Last year’s legal win by a group of high-school students had been hailed by environmental groups as a potential legal weapon to fight fossil fuel projects, but the federal court found in favor of an appeal by Australian Minister for the Environment Sussan Ley, deciding she did not have to weigh the harm climate change would inflict on children when assessing the approval of new fossil fuel projects.
The judgement overturned a ruling in July last year by a lower court that found the minister had a duty to “avoid causing personal injury or death” to under 18s due to “emissions of carbon dioxide into the Earth’s atmosphere.”
Photo: AP
Anjali Sharma, 17, who launched the legal action in 2020, said the minister’s successful appeal had left the students “devastated.”
“Two years ago, Australia was on fire; today, it’s under water.

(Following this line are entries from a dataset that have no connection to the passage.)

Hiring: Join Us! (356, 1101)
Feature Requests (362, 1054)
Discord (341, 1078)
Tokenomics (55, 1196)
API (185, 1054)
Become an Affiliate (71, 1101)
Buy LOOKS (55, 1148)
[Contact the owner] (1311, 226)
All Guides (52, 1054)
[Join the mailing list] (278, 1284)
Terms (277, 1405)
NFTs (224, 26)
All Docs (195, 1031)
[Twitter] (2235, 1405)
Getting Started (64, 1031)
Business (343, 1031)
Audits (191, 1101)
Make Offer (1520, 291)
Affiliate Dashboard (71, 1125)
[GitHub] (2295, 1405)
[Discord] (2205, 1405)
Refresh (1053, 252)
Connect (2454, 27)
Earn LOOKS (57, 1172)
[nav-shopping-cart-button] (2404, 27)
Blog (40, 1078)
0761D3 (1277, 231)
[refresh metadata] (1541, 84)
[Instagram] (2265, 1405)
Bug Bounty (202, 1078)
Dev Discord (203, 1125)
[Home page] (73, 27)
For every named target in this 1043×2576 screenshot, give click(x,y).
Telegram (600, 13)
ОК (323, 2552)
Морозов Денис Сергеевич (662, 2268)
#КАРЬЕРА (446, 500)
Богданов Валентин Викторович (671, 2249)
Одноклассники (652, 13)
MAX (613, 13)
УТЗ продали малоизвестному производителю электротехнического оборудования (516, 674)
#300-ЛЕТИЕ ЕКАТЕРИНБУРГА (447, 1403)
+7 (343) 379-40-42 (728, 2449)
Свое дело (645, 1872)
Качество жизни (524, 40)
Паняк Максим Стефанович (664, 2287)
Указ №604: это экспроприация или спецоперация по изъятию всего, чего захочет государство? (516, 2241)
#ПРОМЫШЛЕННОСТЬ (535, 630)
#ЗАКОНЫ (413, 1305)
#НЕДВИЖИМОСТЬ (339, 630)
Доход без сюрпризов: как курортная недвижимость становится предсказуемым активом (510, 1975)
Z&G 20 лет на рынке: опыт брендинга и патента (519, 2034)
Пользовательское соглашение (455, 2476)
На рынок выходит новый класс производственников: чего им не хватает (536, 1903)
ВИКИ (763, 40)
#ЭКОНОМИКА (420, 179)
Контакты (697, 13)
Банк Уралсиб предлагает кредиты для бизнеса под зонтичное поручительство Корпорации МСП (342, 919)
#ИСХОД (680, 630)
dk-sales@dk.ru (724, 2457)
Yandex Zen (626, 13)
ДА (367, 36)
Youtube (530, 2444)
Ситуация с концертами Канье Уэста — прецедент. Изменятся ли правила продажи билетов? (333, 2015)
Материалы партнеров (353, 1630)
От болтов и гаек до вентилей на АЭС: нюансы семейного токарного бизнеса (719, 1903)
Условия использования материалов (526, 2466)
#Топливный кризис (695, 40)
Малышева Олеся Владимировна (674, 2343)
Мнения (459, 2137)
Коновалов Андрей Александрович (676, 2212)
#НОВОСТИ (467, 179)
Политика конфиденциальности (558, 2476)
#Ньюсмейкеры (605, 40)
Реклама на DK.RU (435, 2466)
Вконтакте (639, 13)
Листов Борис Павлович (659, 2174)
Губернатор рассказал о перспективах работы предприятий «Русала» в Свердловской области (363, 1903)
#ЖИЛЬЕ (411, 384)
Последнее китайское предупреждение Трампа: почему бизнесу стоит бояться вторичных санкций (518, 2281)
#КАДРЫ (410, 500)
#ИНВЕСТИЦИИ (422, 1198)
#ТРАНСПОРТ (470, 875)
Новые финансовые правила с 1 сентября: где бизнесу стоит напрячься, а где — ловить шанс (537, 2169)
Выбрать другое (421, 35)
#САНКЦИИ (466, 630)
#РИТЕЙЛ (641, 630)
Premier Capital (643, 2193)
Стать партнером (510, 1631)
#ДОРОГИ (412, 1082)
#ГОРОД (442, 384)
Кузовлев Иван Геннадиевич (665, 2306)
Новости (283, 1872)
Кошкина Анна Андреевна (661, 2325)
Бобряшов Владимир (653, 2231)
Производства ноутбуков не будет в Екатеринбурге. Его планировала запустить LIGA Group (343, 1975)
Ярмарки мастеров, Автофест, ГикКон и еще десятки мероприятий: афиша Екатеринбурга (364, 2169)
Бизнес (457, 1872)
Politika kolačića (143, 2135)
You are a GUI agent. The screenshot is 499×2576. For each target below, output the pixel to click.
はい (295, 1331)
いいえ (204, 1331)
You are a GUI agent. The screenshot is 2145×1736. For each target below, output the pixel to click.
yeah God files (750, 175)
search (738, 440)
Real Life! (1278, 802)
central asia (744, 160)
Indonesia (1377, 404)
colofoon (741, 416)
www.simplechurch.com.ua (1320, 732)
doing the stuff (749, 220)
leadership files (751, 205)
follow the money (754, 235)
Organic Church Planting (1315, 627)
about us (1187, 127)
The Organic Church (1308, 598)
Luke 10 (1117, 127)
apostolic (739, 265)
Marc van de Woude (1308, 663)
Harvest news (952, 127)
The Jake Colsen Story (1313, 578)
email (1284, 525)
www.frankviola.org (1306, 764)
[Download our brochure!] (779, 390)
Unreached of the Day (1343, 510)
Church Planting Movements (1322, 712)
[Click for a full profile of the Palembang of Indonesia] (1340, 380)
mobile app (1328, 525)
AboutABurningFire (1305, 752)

Burning coal makes bushfires and floods more catastrophic and more deadly. Something needs to change,” Sharma said.
Izzy Raj-Seppings, 15, said the court had accepted that young people would “bear the brunt of the impacts of the climate crisis,” which she described as an important step in climate litigation.
However, the federal court found emissions from the mine at the center of the case — Whitehaven’s Vickery coal mine — posed only a “tiny increase in risk” to the students.
Ley welcomed the verdict.
“The minister always takes her role as the environment minister seriously,” a spokesperson said in a statement.
Lawyer George Newhouse of Macquarie University said that the Sharma decision reflected Australia’s lack of a bill of rights.
“We don’t have the scope for the successful climate change litigation that we see in Europe because Australia has a constitution that, quite intentionally, contains no human rights,” Newhouse said.
He said landmark cases, such as the Urgenda precedent — in which Dutch citizens successfully sued their government to take climate action — would fail in Australia because of this.
“I am disappointed by the Sharma decision, but not surprised,” he said.
Sharma and her fellow students are considering whether to appeal to Australia’s highest court.
Climate and environmental law expert Laura Schuijers from the University of Sydney said the High Court might well elect to hear their appeal, given the importance of the questions raised.
Schuijers said Australia’s lack of a constitutional protection of human rights made it “a very interesting place for climate litigation.”
“It means that litigants are seeking creative ways to test the bounds of the law and to ask the ultimate question: In the face of inaction, who is responsible for picking up the slack?” she said.
The ruling had “put the spotlight on Australia’s politicians and policymakers to take the proactive action that the science presented in the courtroom suggests is urgently needed,” she added.
Australia has been at the sharp end of climate change, with droughts, deadly bushfires, bleaching events on the Great Barrier Reef and floods becoming more common and intense as global weather patterns change.